**TASK TO COMPLETE**
Write out again, exactly, the lines below starting at the one with "Home (15, 2346)" and ending at the one with "Apmācības (514, 953)".

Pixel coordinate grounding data
Start of Block

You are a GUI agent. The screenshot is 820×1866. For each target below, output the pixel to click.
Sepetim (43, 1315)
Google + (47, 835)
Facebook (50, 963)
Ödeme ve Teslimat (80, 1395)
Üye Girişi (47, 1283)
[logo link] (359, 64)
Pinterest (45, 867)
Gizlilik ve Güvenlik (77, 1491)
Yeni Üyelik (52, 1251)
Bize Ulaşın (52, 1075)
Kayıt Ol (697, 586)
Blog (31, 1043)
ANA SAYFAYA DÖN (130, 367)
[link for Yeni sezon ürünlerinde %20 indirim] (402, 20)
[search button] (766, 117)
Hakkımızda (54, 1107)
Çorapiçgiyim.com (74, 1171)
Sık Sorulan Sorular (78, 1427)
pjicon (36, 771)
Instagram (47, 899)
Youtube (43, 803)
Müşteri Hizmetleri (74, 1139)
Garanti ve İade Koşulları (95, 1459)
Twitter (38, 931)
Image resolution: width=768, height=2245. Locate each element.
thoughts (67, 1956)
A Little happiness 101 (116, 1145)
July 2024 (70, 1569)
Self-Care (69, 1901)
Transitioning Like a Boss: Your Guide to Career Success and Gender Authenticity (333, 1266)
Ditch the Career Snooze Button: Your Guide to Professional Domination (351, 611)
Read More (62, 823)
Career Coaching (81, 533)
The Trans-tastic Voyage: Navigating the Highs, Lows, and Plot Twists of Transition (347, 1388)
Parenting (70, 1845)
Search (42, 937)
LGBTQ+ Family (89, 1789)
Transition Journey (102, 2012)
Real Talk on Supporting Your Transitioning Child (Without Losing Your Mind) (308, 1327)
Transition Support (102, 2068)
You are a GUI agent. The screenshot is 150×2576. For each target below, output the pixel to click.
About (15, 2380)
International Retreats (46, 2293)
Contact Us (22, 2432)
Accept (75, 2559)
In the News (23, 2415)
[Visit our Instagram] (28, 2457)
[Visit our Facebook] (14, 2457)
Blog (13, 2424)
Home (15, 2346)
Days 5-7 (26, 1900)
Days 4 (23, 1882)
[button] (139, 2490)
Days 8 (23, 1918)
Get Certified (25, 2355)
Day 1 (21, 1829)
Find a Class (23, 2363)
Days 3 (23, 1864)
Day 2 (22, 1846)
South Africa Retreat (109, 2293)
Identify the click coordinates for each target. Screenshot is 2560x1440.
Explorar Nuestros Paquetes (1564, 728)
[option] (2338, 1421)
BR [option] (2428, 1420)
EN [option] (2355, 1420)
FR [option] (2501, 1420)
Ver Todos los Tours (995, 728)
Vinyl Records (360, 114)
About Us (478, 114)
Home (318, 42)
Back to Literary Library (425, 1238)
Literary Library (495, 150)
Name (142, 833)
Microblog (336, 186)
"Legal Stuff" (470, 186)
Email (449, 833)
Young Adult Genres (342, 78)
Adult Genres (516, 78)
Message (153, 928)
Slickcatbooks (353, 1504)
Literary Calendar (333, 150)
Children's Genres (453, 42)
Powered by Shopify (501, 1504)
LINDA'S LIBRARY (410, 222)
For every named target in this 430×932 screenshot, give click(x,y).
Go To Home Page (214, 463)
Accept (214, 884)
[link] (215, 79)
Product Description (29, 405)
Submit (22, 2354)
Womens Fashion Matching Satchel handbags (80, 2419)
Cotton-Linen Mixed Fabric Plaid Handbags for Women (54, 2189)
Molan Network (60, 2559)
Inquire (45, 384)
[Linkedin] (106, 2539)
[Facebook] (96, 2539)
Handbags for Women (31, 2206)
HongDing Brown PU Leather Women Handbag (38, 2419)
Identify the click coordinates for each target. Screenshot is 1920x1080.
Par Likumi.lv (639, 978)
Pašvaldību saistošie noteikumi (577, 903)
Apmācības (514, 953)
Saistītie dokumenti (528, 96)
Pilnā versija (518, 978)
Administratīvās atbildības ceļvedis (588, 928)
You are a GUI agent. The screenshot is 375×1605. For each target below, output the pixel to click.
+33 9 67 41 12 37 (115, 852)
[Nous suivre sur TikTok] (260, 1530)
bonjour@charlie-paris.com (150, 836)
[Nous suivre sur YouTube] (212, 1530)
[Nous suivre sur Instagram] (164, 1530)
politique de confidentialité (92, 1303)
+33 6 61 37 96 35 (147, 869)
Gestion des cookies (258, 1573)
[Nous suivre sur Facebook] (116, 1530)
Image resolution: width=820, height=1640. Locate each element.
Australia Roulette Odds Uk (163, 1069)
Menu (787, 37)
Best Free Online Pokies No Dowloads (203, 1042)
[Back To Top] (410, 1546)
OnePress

End of Block

**EXERCISE SOLUTION**
Home (15, 2346)
Days 5-7 (26, 1900)
Days 4 (23, 1882)
[button] (139, 2490)
Days 8 (23, 1918)
Get Certified (25, 2355)
Day 1 (21, 1829)
Find a Class (23, 2363)
Days 3 (23, 1864)
Day 2 (22, 1846)
South Africa Retreat (109, 2293)
Identify the click coordinates for each target. Screenshot is 2560x1440.
Explorar Nuestros Paquetes (1564, 728)
[option] (2338, 1421)
BR [option] (2428, 1420)
EN [option] (2355, 1420)
FR [option] (2501, 1420)
Ver Todos los Tours (995, 728)
Vinyl Records (360, 114)
About Us (478, 114)
Home (318, 42)
Back to Literary Library (425, 1238)
Literary Library (495, 150)
Name (142, 833)
Microblog (336, 186)
"Legal Stuff" (470, 186)
Email (449, 833)
Young Adult Genres (342, 78)
Adult Genres (516, 78)
Message (153, 928)
Slickcatbooks (353, 1504)
Literary Calendar (333, 150)
Children's Genres (453, 42)
Powered by Shopify (501, 1504)
LINDA'S LIBRARY (410, 222)
For every named target in this 430×932 screenshot, give click(x,y).
Go To Home Page (214, 463)
Accept (214, 884)
[link] (215, 79)
Product Description (29, 405)
Submit (22, 2354)
Womens Fashion Matching Satchel handbags (80, 2419)
Cotton-Linen Mixed Fabric Plaid Handbags for Women (54, 2189)
Molan Network (60, 2559)
Inquire (45, 384)
[Linkedin] (106, 2539)
[Facebook] (96, 2539)
Handbags for Women (31, 2206)
HongDing Brown PU Leather Women Handbag (38, 2419)
Identify the click coordinates for each target. Screenshot is 1920x1080.
Par Likumi.lv (639, 978)
Pašvaldību saistošie noteikumi (577, 903)
Apmācības (514, 953)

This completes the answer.